▶ Exercise description:
Only one span is wanted from the lines below: from the one with "1016x598 pixels." up to and including the one with "Registered Types/Taxes submenu". Copy it exactly, without images.
++++ Dataset content
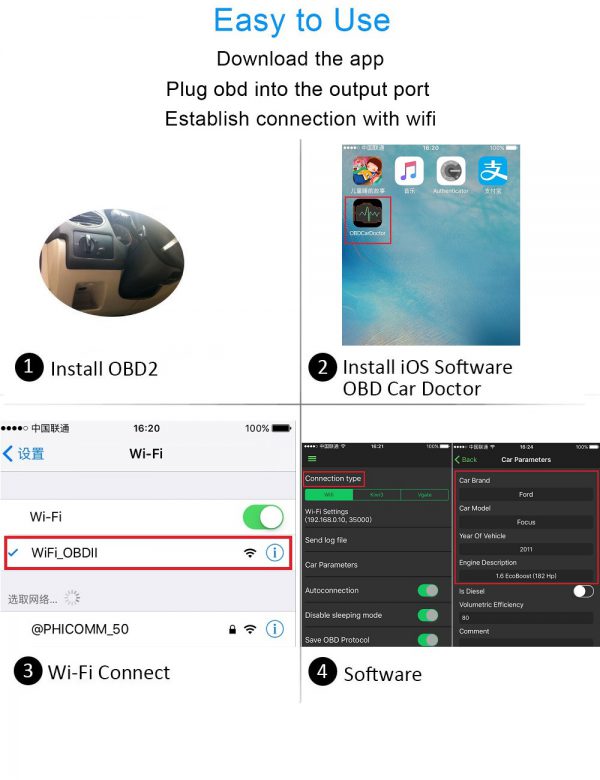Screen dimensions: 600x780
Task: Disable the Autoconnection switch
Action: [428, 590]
++++++++
++++ Dataset content
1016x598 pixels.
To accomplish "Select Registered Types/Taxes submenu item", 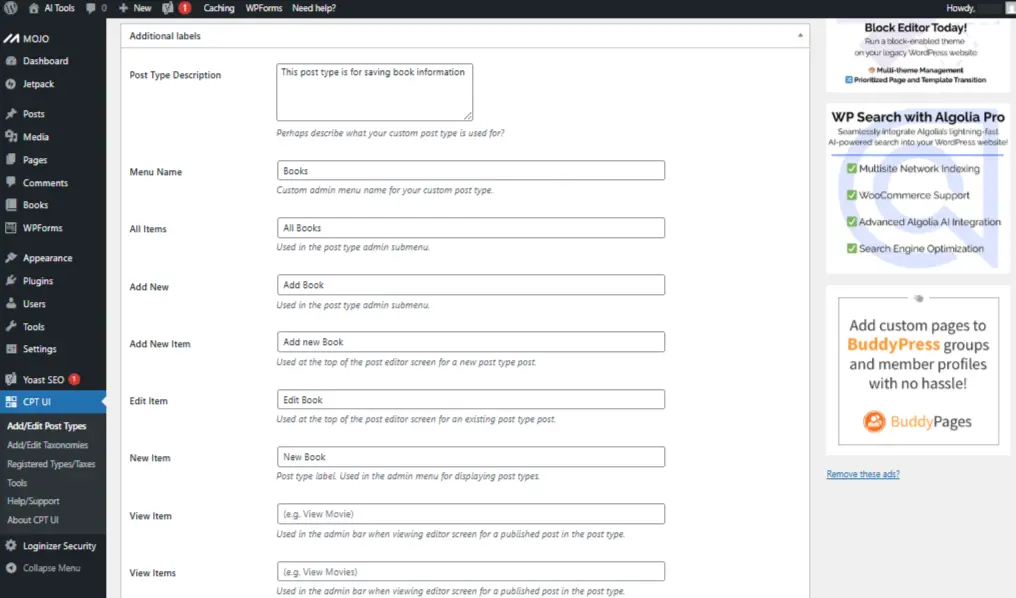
++++++++
▶ Solution to this problem:
1016x598 pixels.
To accomplish "Select Registered Types/Taxes submenu item", 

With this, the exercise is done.